[start]

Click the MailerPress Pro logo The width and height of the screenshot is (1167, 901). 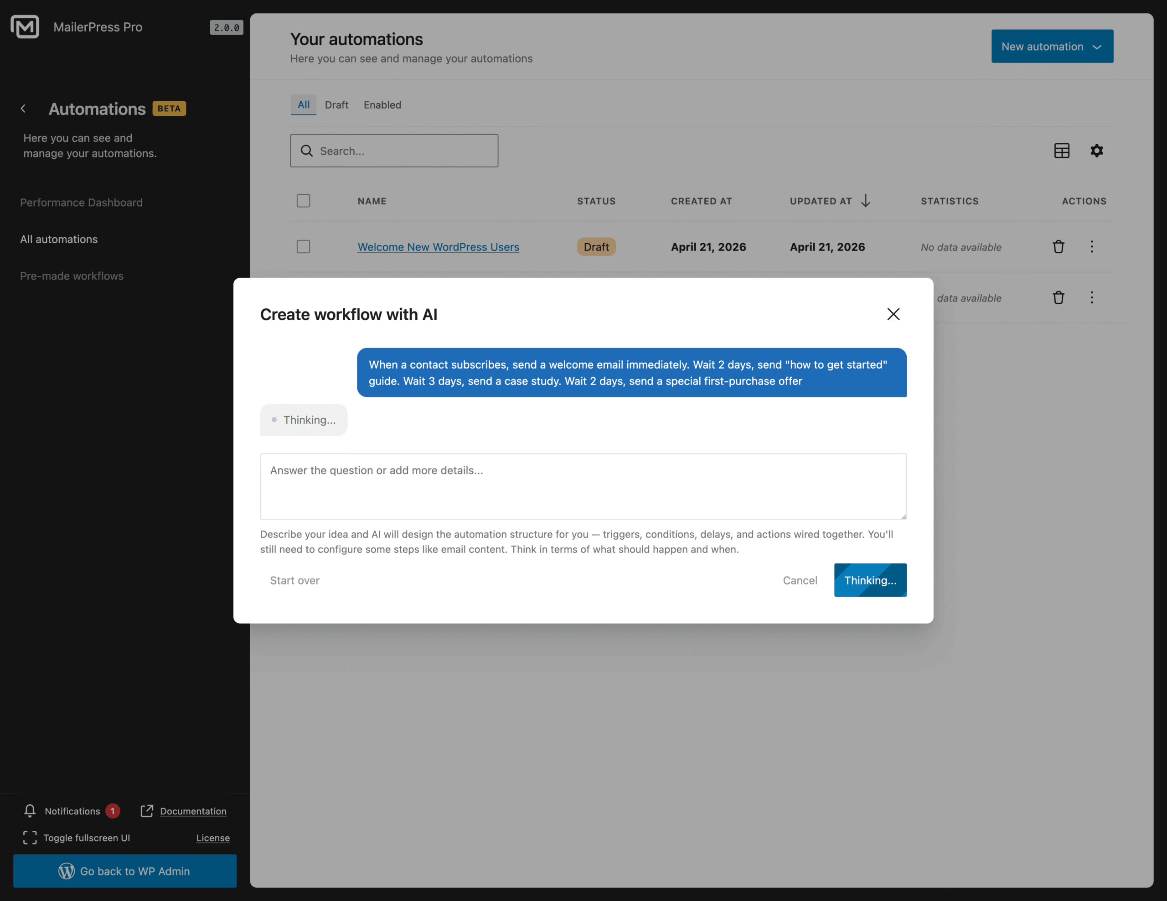tap(25, 27)
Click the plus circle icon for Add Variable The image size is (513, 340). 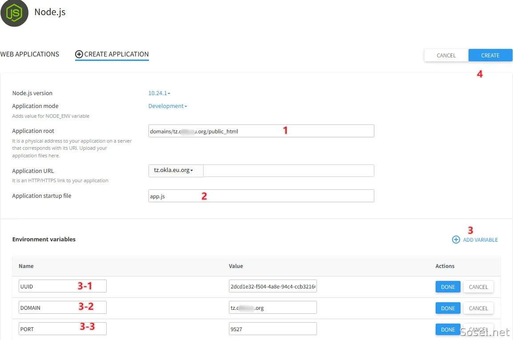(x=456, y=240)
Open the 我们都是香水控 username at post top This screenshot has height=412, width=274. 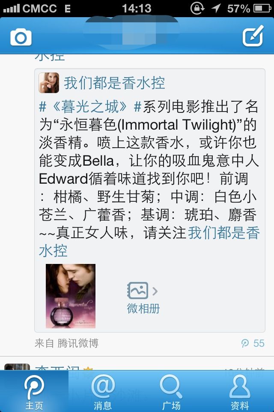[115, 83]
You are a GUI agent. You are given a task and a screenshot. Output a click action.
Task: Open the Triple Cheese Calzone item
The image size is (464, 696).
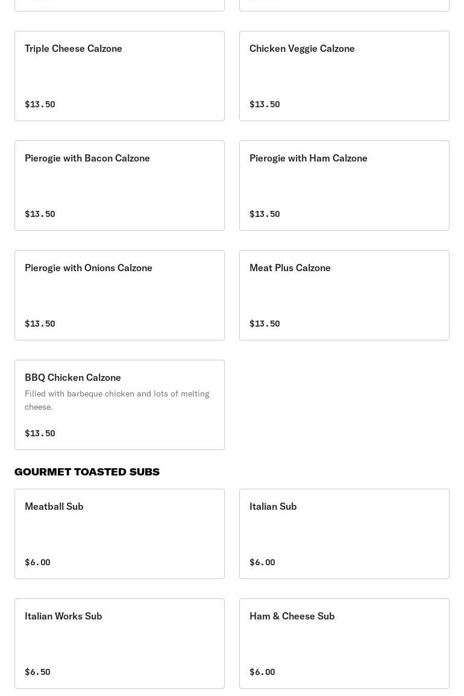pos(119,76)
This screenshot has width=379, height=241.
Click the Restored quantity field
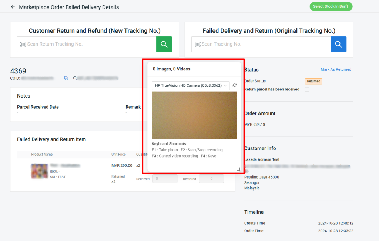211,179
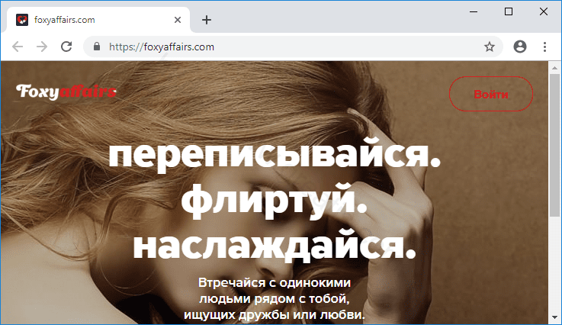Click the foxyaffairs favicon in the tab
This screenshot has height=325, width=562.
tap(22, 20)
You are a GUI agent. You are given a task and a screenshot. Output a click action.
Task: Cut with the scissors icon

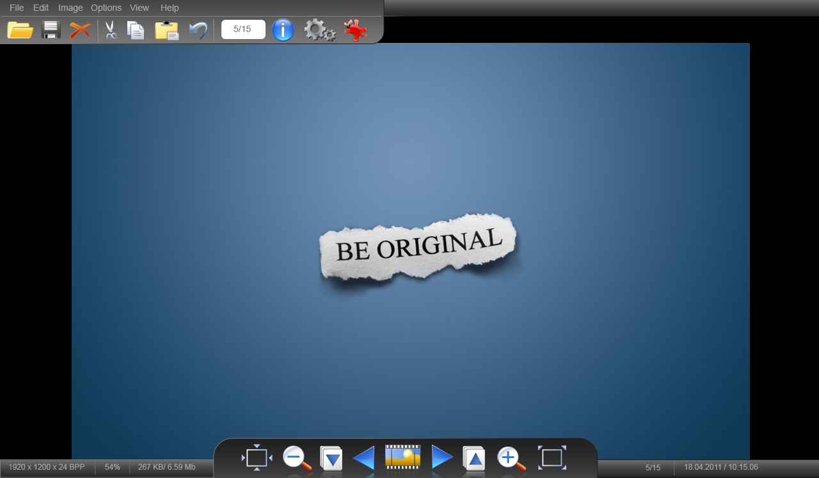tap(111, 30)
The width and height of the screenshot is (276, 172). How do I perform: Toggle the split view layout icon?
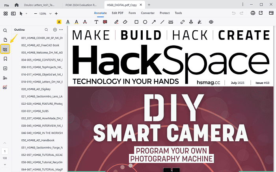[13, 13]
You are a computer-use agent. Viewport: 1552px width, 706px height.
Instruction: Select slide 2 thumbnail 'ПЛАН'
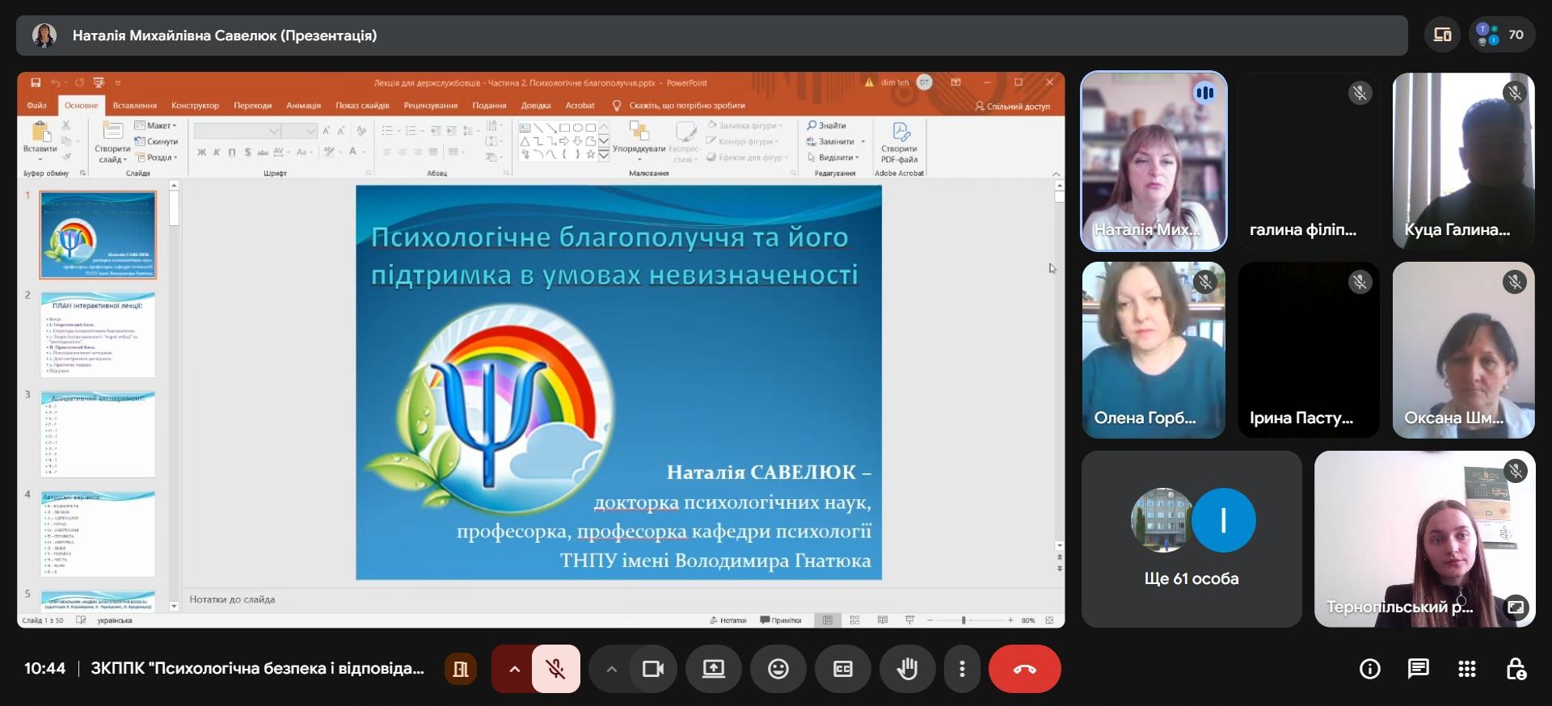click(98, 334)
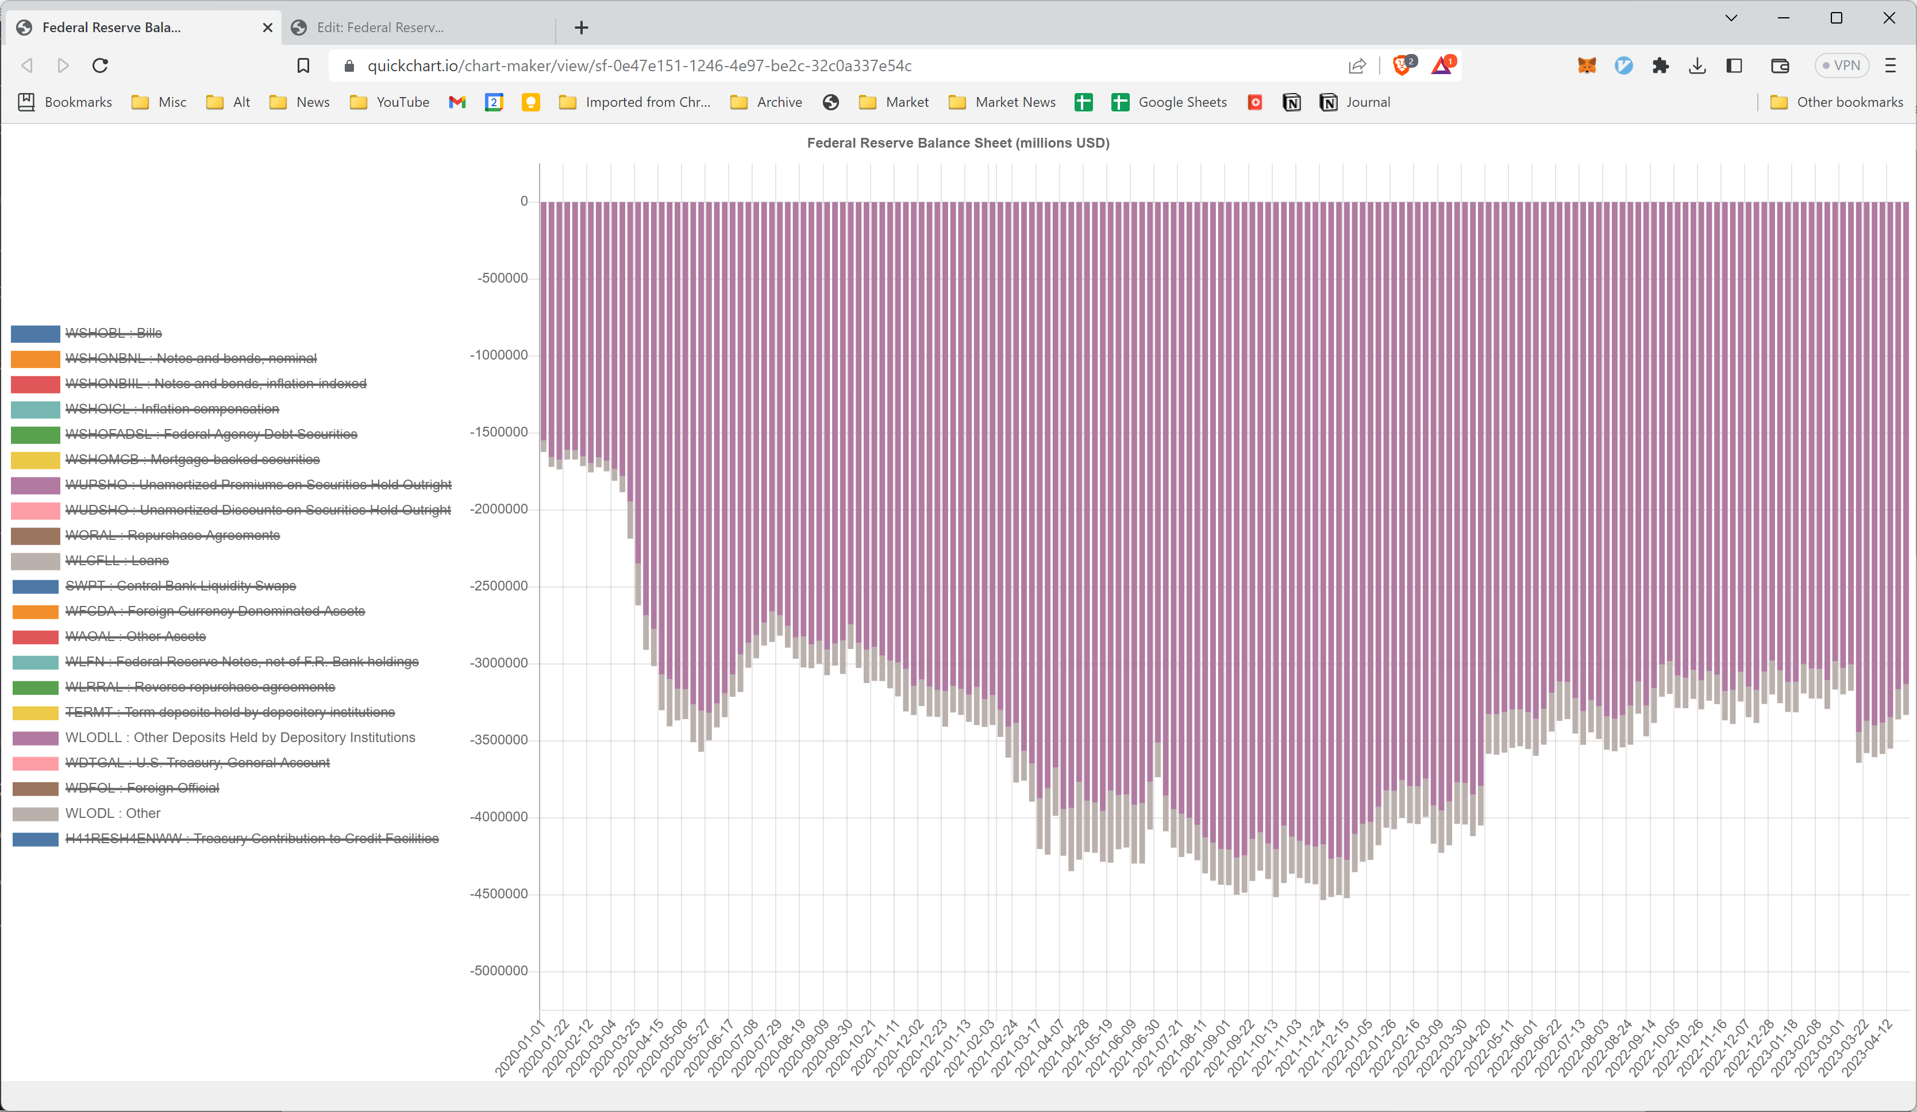Screen dimensions: 1917x1112
Task: Expand the tab search chevron
Action: tap(1731, 18)
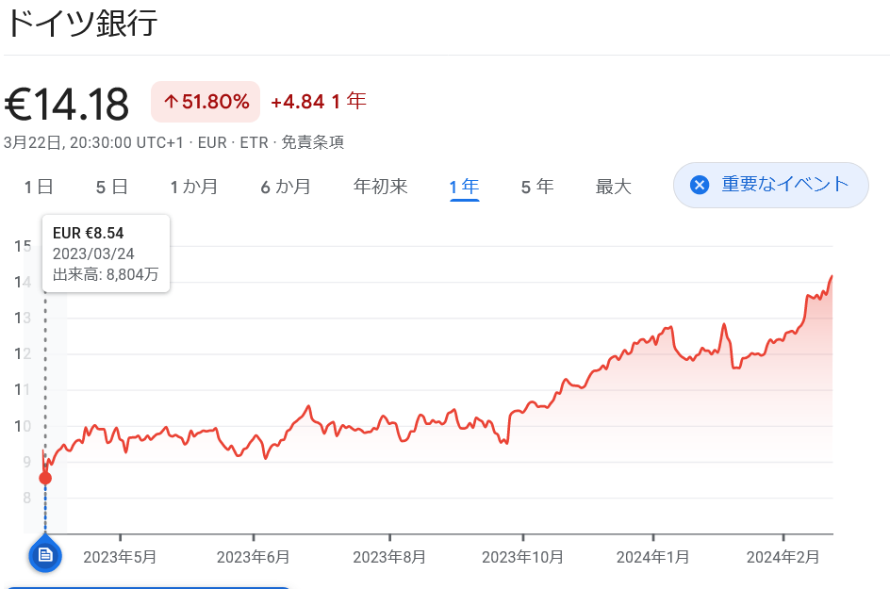Select the 6か月 range tab
Viewport: 890px width, 589px height.
point(287,187)
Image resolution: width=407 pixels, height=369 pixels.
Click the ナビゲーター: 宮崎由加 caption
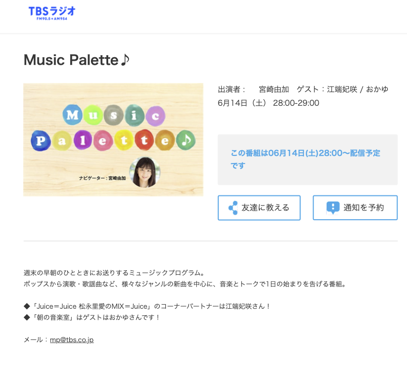102,178
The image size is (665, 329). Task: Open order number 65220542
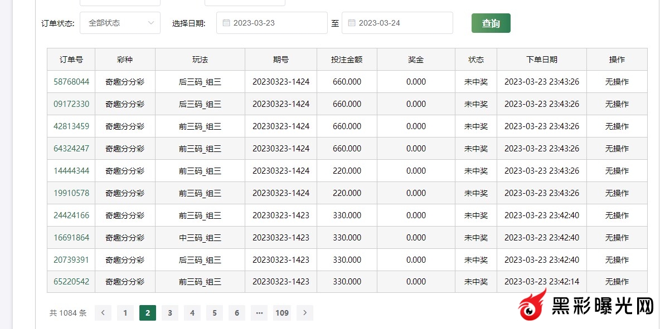[71, 282]
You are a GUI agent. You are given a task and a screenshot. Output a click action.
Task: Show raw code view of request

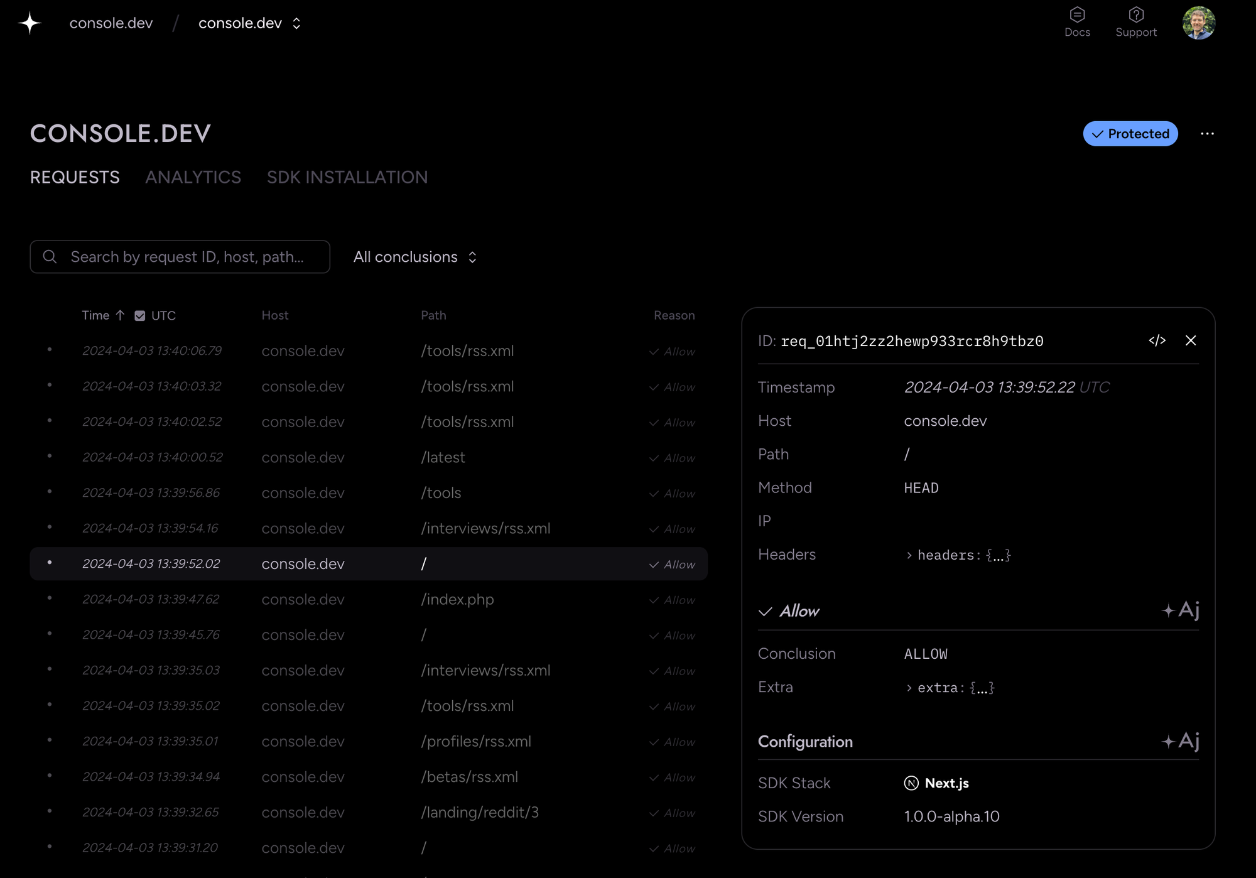coord(1157,340)
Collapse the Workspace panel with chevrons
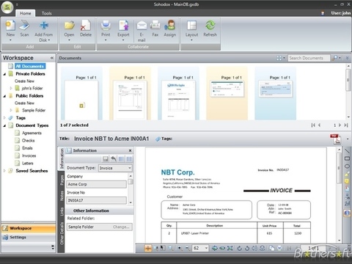The image size is (352, 264). coord(52,58)
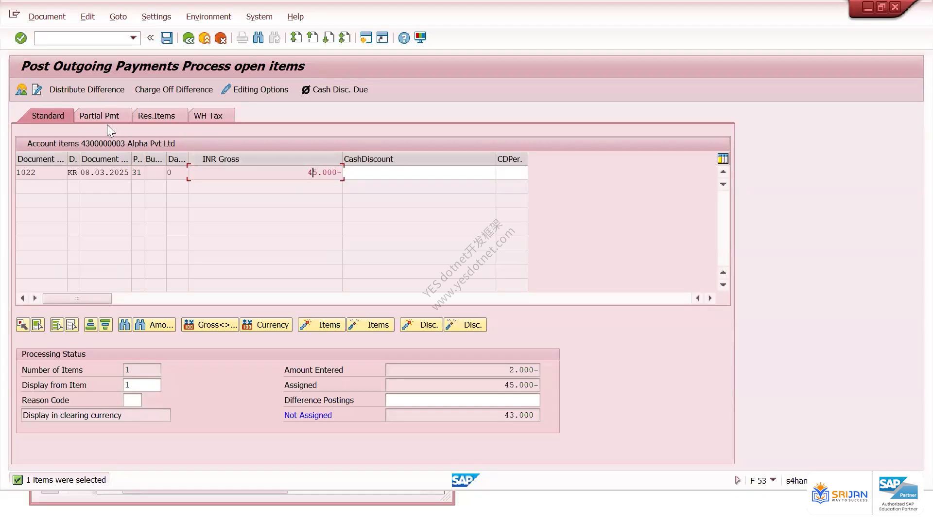This screenshot has width=933, height=525.
Task: Click Charge Off Difference button
Action: click(x=174, y=89)
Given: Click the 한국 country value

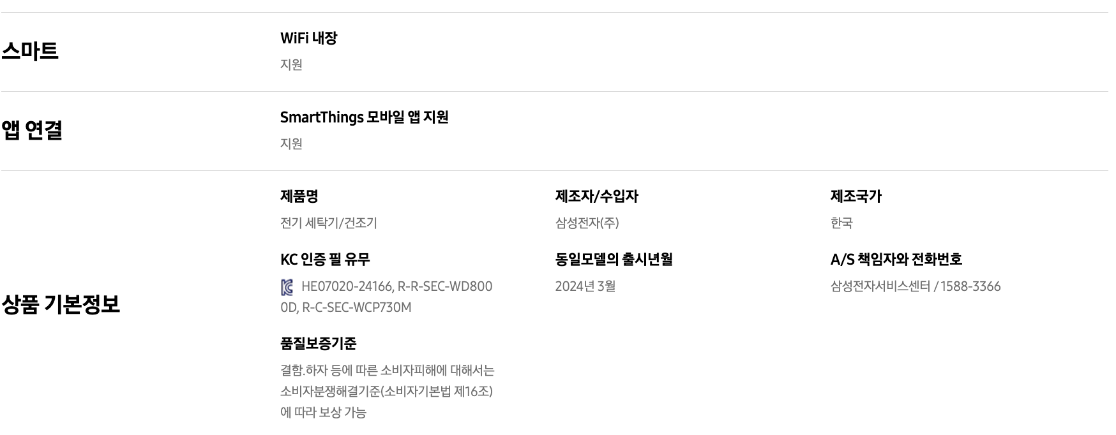Looking at the screenshot, I should [841, 223].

[end]

What is needed
Rewrite the stretch of the material from the line containing "Image resolution: width=407" through the line containing "coord(1157,340)", changing "order number" to "order ID" and keeping everything else the same. Leave the pictures out of your answer.

Answer to the task
Image resolution: width=407 pixels, height=369 pixels.
Click the ナビゲーター: 宮崎由加 caption
102,178
The image size is (665, 329). Task: Open order ID 65220542
[71, 282]
You are a GUI agent. You are given a task and a screenshot. Output a click action.
Task: Show raw code view of request

coord(1157,340)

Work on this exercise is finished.